2019년 9월 27일 금요일

JetsonNano - Human Pose estimation using tensorflow

last updated 2020.07.30 : update for Jetpack 4.4

I used Jetson Nano, Ubuntu 18.04 Official image with root account.

OpenPose(https://github.com/CMU-Perceptual-Computing-Lab/openpose) is one of the most popular pose estimation framework. You can install OpenPose on the Jetson Nano. But Jetson Nano's GPU power is not strong enough to run the OpenPose. It suffers from lack of memory, computing power.

There's a lightweight Pose Estimation Tensorflow framework(https://github.com/ildoonet/tf-pose-estimation).  Let's install and do Pose Estimation.


Prerequisites

JetPack 4.3

If you are using JetPack 4.4, skip to the section below.

Before you build "ildoonet/tf-pose-estimation", you must pre install these packages. See the URLs.


After installing above packages, install these packages too.

1
2
3
4
apt-get install libllvm-7-ocaml-dev libllvm7 llvm-7 llvm-7-dev llvm-7-doc llvm-7-examples llvm-7-runtime 
apt-get install -y build-essential libatlas-base-dev swig gfortran
export LLVM_CONFIG=/usr/bin/llvm-config-7 
pip3 install Cython

JetPack 4.4

Before you build "ildoonet/tf-pose-estimation", you must pre install these packages.

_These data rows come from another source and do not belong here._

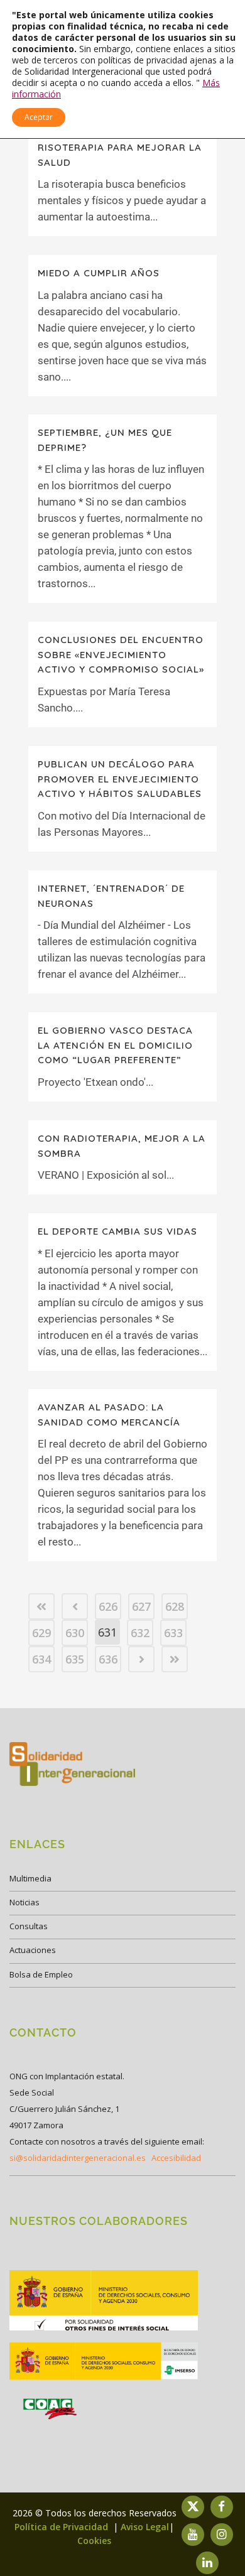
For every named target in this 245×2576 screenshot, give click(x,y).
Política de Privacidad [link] (62, 2527)
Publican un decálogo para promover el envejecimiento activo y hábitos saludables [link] (120, 778)
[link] (41, 1606)
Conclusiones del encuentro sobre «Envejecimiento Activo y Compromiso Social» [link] (121, 654)
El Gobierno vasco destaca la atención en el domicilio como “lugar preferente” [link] (115, 1045)
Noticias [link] (24, 1902)
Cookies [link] (94, 2540)
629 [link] (41, 1632)
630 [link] (74, 1632)
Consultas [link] (28, 1926)
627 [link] (141, 1606)
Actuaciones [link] (32, 1950)
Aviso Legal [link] (145, 2527)
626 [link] (108, 1606)
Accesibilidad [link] (176, 2157)
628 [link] (174, 1606)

After installing above packages, install these packages too. Perhaps some of these packages are already installed. Previously, Jetson Nano used llvm version 7, but  JetPack 4.4 uses llvm version 9.

Warning : The scikit-image to be installed later requires scipy 1.0.1 or higher. Therefore, upgrade the scipy version .  The pip3 install --upgrade scipy command will upgrade the scipy version to 1.5.2.

apt-get install libllvm-9-ocaml-dev libllvm9 llvm-9 llvm-9-dev llvm-9-doc llvm-9-examples llvm-9-runtime 
pip3 install --upgrade scipy apt-get install -y build-essential libatlas-base-dev swig gfortran export LLVM_CONFIG=/usr/bin/llvm-config-9

Download and build code from ildoonet

Now clone ildoonet's github.

Install Step #1

1
2
3
4
cd /usr/local/src
git clone https://www.github.com/ildoonet/tf-pose-estimation
cd tf-pose-estimation
pip3 install -r requirements.txt

Edit Code

edit tf_pose/estimator.py file like this (based on Tensorflow 1.14)

original code

1
self.persistent_sess = tf.Session(graph=self.graph, config=tf_config)

to

1
2
3
4
5
6
if tf_config is None:
    tf_config = tf.ConfigProto()
    tf_config.gpu_options.allow_growth = True
    sess = tf.Session(config=tf_config)

self.persistent_sess = tf.Session(graph=self.graph, config=tf_config)

And the source code has --tensorrt option to use TensorRT. To use this option, modify the  ./tf_pose/estimator.py file.
At 327 line, remove the last parameter "use_calibration=True,". This parameter is deprecated Tensorflow version 1.14 or later.

Install Step #2

1
2
cd tf_pose/pafprocess
swig -python -c++ pafprocess.i && python3 setup.py build_ext --inplace

 

Install Step #3(optional)

1
2
cd  /usr/local/src/study/tf-pose-estimation/models/graph/cmu
bash download.sh

 

Testing with image

There are pre made testing python files like run.py, run_video.py, run_webcam.py
You can test the framework with images like this.


1
$ python3 run.py --model=mobilenet_thin --resize=432x368 --image=./images/p1.jpg


You may see many warning messages alerting out of memory. But these messages are caused by insufficient memory(Jetson Nano's 4GB Memory) and no error message.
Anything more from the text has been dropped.